Managing adrenaline flow when anger and anxiety are in an all-time high throughout an unavoidable situation is akin to riding the rapids. You attempt to remain afloat. Anger and anxiety both fueled by adrenaline are useful for short-term emergencies but are quite destructive and unpleasant long-term. In fact, adrenaline affects exactly the same regions of the mind as alcohol, undercutting the ability to see options, see other points of view, make effective decisions, and concentrate concerning the consequences of your actions.
Anger and anxiety won't go away until you effectively deal with its source. You might be trying to control too much. Anger may precipitate an aggressive approach whereas anxiety is avoidance. Meanwhile here are a few strategies in working with this monster. Some options involve coping with anger or anxiety until issues can be resolved. These skills ought to be practiced prior to being angry to lessen reactivity. To make it easier to remember we can take an "ABCDE" approach before the adrenaline metabolizes.

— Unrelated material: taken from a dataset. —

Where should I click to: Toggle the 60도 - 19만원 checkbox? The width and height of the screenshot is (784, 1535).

Acceptance of anger or anxiety itself. Acceptance isn't resignation, it's living in reality. Anger or anxiety signals a need. The question is how you can meet that require. Pick your battles, using your energy for the best outcomes. Acceptance also acknowledges a realistic look at what you feel beneath the anger or anxiety. It includes mindfulness: awareness of one's feelings, thoughts, and sensations without reacting or judging them. Emotions may then inform but not determine one's actions. Acceptance includes a recognition that a couple don't have to agree to make agreements. In other words, other points of view don't have to threaten your personal view.
Breathing techniques, like inhaling an expression used to calm and focus, as with self-coaching. An example would be inhaling what "I will" and breathing out "be okay." Or inhale "This too" and breathe out "shall pass." Others use "belly breathing": deep breathing using your diaphragm. Your stomach should extend when breathing, and never your chest. Others inhale through the nose and out with the mouth. "Combat breathing" involves breathing in for four counts, holding for four counts, breathing out for four counts, holding for four counts, and repeating.

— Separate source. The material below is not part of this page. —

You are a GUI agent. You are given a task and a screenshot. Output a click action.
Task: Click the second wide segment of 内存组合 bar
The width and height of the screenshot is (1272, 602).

Calming techniques employ the five senses to unwind your body. Attractive to the sense of touch involves soothing sensations that lead to muscle relaxation, a feeling of sight using visualization of beautiful scenery or desired outcomes, or using pleasing or relaxing sound, aroma, or taste. Sometimes lowering stimulation in a single of those areas is much more helpful.

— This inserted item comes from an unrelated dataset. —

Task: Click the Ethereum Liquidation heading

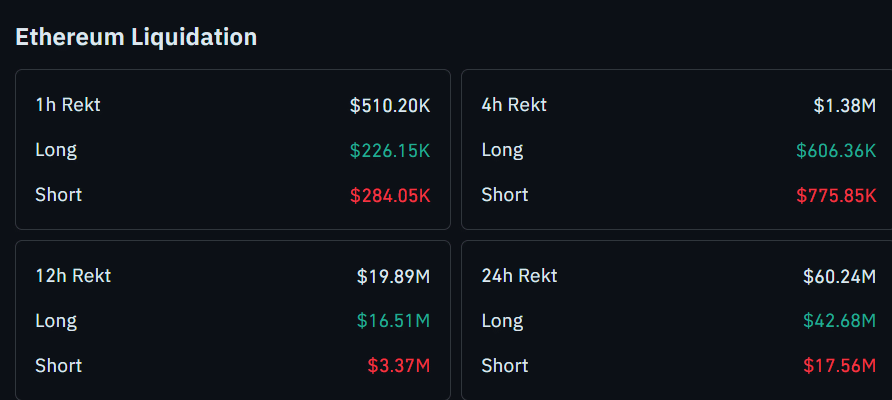Action: (x=136, y=37)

Distraction, including something that effectively holds your attention for a while until the adrenaline can metabolize.
Expressing anger or anxiety appropriate to your desired outcome. An example could be to state "I feel _____ when you _____" and then suggest a request. It is a request; no one has got the right to control another. Requests can be negotiated, a treadmill may have to take action to safeguard oneself. How will you allow it to be okay in the here and now?
How do you know when you're calm? You could do this a "prefrontal check." This is actually the area of the brain that's active in the following tasks:
Am I in a position to appreciate another's point of view? Can I see the consequences of my actions? Can I believe of a quantity of choices to solve the issue?
Taking breaks during the day to meditate or practice acceptance, breathing, calming approaches or healthy distraction, and then using assertiveness (versus aggressiveness or passiveness) can work. It is a skill that should be developed with time.